The notion of corporate governance can simply be put to effective governance of the corporation in the real sense of the words – ‘corporate’ and ‘governance’. It has been argued that shareholders have an incentive to invest resources in curbing both managerial and owner opportunism, however, the recent experiences in the banking and financial services sector in Nigeria show that the significant shareholders that are most capable of curbing board and management excesses (for example the institutional shareholders and majority shareholders) have shown an apparent unwillingness to oppose the management and the boards of the companies.
This situation is more prevalent in companies operating within group structures (companies having parent-subsidiary relationships). With the five banks that emerged as having corporate governance challenges in July 2009 all operating group structures. The banking and financial services crisis in Nigeria has raised serious questions about the adequacy of corporate governance arrangements especially for companies operating within the group structure.

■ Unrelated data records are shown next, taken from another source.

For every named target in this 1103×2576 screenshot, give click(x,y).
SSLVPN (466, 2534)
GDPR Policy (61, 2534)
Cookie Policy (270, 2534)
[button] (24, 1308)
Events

In the group structure, the duty on the part of the board to be accountable to the shareholders, creditors, and other stakeholders become even more pronounced. Consideration of recent concrete examples in Nigeria reveals that not only must existing corporate governance arrangements be questioned in terms of their ability to cope with managerial problems raised by the complexities of the group structures. This issue, which is the theme of this book, has hardly ever been addressed.
This book examines the existing models of corporate governance in Nigeria to see if they are indeed adequate to cope with the complexities of group structures especially in the banking and financial service sector: it concludes with the finding that corporate governance within the group is better observed when the respective boards of the parents as well as the subsidiaries are accountable to their respective shareholders and stakeholders and take responsibility for the direction of the specific enterprise that they are by law responsible for. The book further recommends that it is this specific responsibility of each board that could ensure proper disclosures, integrity in financial reporting, and duty of accountability of management to the shareholders. It is a twelve-chapter book that deals with issues ranging from theories and standard Models of Corporate Governance to the Roles of Professionals in Corporate Governance, International Financial Reporting Standard, and the Relationship between Risk Management and Corporate Governance.
All of these have brought depth and meaning to this book on corporate governance and group dynamics. The book lays no claim to perfection, and I, therefore, take full responsibility for any errors of omission and commission that may be found herein.